Monday, February 9, 2009

Firework Storm

Yesterday was the last legal day for fireworks. For two weeks of the Spring Festival - or Chinese New Year, as we Westerners tend to call it - fireworks are allowed anywhere and everywhere. And they're cheap, too! So every evening since we arrived on Wednesday, we were treated to a distant rumble of pyrotechnics, which sometimes escalated to serious explosions.

But yesterday, the last day, was unexpectedly wild. The fireworks began before dusk, while we were straining to achieve the White Crane Spreads its Wings pose in Tai Ji class. Our master (he's a legit kung-fu master, and looks it) was telling us to listen to the birds and "fang song", relax, but it was kind of difficult with the sudden rash of explosions that punctuated his words. The cranes faltered in light of the fireworks; the evening had begun.

Our Chinese roommates took us out to tang yuar, which are the traditional rice dumplings with sweet innards that one eats on Lantern Festival day - for last night was the Lantern Festival, officially. You light a candle in the thin red paper lanterns, and send it, hot-air-balloon-style, to the heavens; it's a quiet, thoughtful enterprise. But we only saw two lanterns in the air last night!! All the rest was fireworks, fireworks, firecrackers, fireworks...

At one point, we were surrounded on five sides by amateur firework shows. They set them off from what looked like parking lots, shooting them up between buildings; piles of firecrackers were lit in the middle of the street, and taxis navigated around the still smoldering pieces of cardboard. The firework display that we watched seemed to be headed by this (crazy) old man:


Yes, that's a cardboard tube with fireworks coming out of it that he's holding. Seriously, that thing could be a weapon! It was pretty scary; but that's not all that he set off.




Yeah, he's running around firecrackers with a flaming tail.

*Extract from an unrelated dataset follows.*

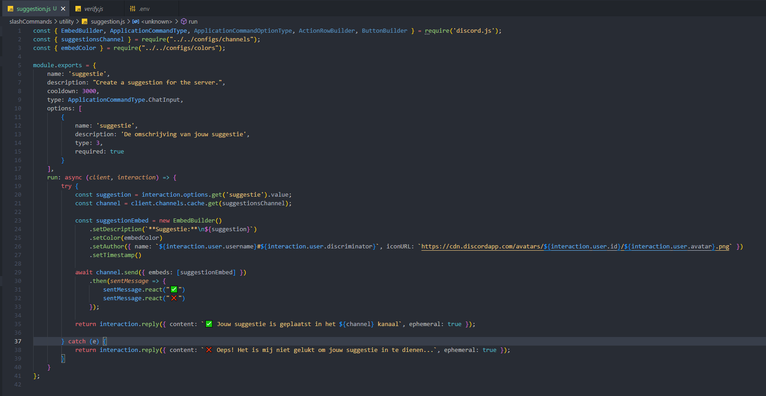Close the suggestion.js editor tab

(63, 9)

Like Hook said, for most of the year, the Chinese follow the law, and I imagine there is a LOT of law to follow. But for these two weeks, craziness is allowed, is expected. A cop was standing right next to this dude, smoking a cigarette, and watching the fireworks from FAR TOO CLOSE, for me, at least. I kept running away! And a roommate's brother kept telling me that I was a scaredy cat, "bu yong hai pa, mei shir!"






There was a fireworks show right outside my window at 10:15pm, but I was so fireworked out I didn't even move to the window to look. I could see most of it from my bed, anyway.